Pakistan Global Warming
Global warming is the long-term heating of Earth’s climate system observed since the pre-industrial period (between 1850 and 1900) due to human activities, primarily fossil fuel burning, which increases heat-trapping greenhouse gas levels in Earth’s atmosphere.
Pakistan recognizes Global Warming that improving and completing vulnerability assessments is only the first step in assisting countries in identifying and implementing appropriate adaptation options. As noted in Pakistan’s Initial National Communication, there is a strong need for improving information sharing, education and training, technical and scientific research inorder to articulate an effective adaptation plan.

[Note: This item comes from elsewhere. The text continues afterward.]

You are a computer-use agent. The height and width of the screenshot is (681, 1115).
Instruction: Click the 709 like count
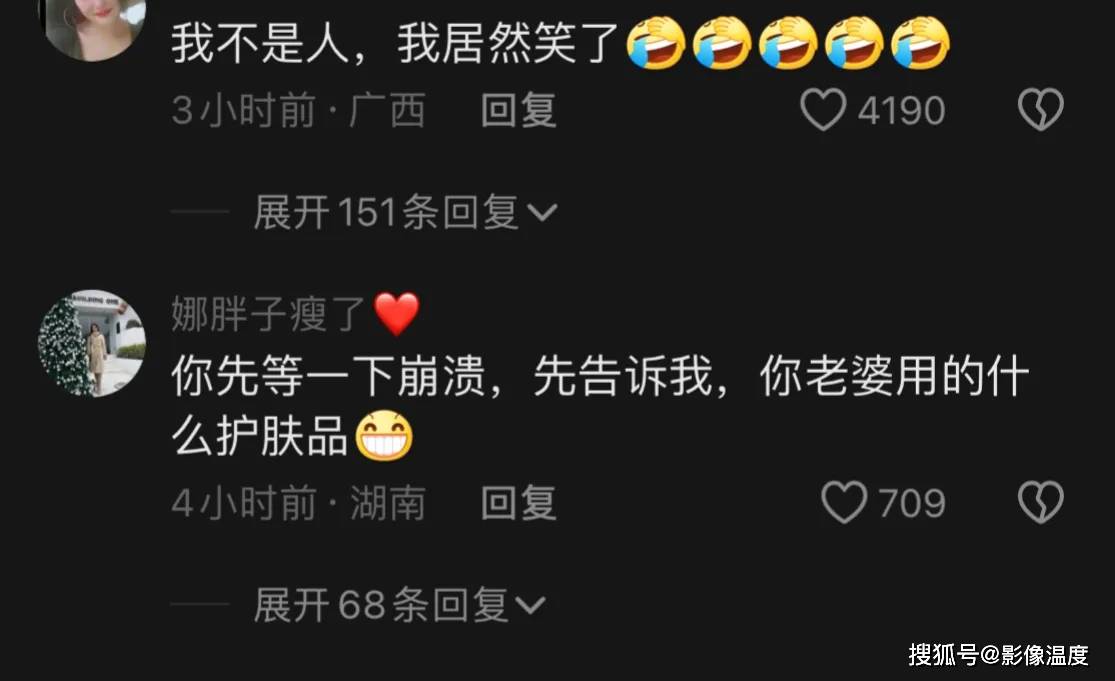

There is a requirement for identifying appropriate technologies for adaptation well-suited to local conditions and builds on the indigenous knowledge of the area. Pakistan needs support in implementing the various adaptation measures identified in the Initial National Communication. Assistance is needed to undertake research to enhance local capacity and infrastructure for planning for integrated coastal management.
Pakistan Global Warming
Pakistan occupies a land area of over 880,000 square kilometers and forms part of the South Asian subcontinent. It is bordered by India on the east, China on the northeast, and Iran and Afghanistan on the west. The Global Warming country has a diverse topography that includes permafrost and alpine regions, temperate, topical and sub-tropical ecosystems, and coastal areas. Pakistan’s diversity extends to its climatic, socioeconomic, and environmental characteristics, which differ significantly from region to region. The country has four provinces, the Punjab, the North West Frontier Province (NWFP), Sindh, Balochistan, and two federally administrated territories: the Federally Administered Tribal Areas (FATA) and the Northern Areas. In addition, the territory of Azad Jammu and Kashmir (AJK), is under the administration of the Government of Pakistan. Each province or territory is further divided into administrative units known as districts. Pakistan’s coastline with the Arabian Sea stretches to over 990 km. It consists of two distinct units in terms of physiographic outline and geological characteristics. The coastal and offshore geology of Pakistan tectonically exhibits both active and passive features.
Pakistan makes a tiny contribution to total global greenhouse gas (GHG) emissions, less than 1% (among the lowest in the world) but it is among the countries most vulnerable to climate change, and it has very low technical and financial capacity to adapt to its adverse impacts.